The board said the final application for the merger must be filed by June 25 and it could take up to 10 months to review the application.
JinkoSolar Holding Co. Ltd. reported disappointing fourth-quarter earnings last week, but the China-based company expressed optimism about its U.S. solar manufacturing operations moving forward.
The company serves the U.S. market through a solar panel manufacturing plant in AllianceFlorida at Cecil Commerce Center in West Jacksonville that opened in 2019 as JinkoSolar’s first plant outside of Asia.
JinkoSolar said fourth-quarter adjusted earnings dropped 92% to $5.1 million, or 11 cents a share.

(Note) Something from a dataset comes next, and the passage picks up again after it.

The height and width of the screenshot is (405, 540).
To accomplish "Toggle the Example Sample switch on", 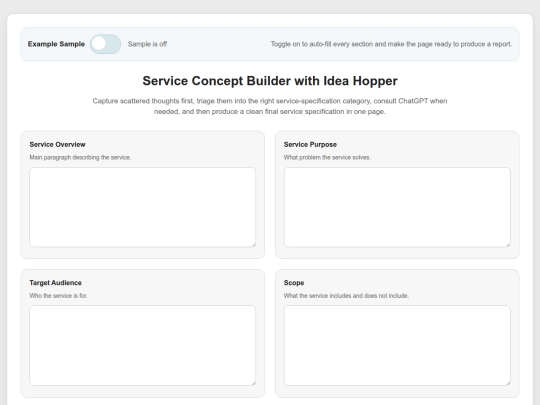I will click(105, 44).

That was 25 cents a share lower than the consensus forecast of analysts, according to Thomson Reuters.
“The solar industry showed a tenacious volatility in the midst of the pandemic’s doom and gloom atmosphere and economic contraction,” Chief Marketing Officer Gener Miao said in a conference call with analysts.
However, Miao said an economic recovery and “accelerating decarbonization of the U.S. energy system” will continue to make solar power attractive.
“Compared with other renewable energy sources, the price of solar power in the U.S. is very competitive and market competition is more rational because of this unique supply-demand relationship and market entry route,” he said.
“We are confident about maintaining our leading position in the U.S. market with stable supply capability, excellent customer service, and high-quality product advantage.”
Despite the company’s optimism, Roth Capital Partners analyst Philip Shen downgraded JinkoSolar’s stock April 12 from “buy” to “neutral,” saying the company provided “weak” guidance for first-quarter results.
“Although headline 2021 shipment guidance was in line, management redefined the terms to include wafer, cell, and module shipments as opposed to just module shipments, implying a weaker-than-expected outlook for module shipments,” Roth said in his research note.
“Look for the stock to be weak until the outlook for volume and margins improves, and it’s unclear when that will happen,” he said.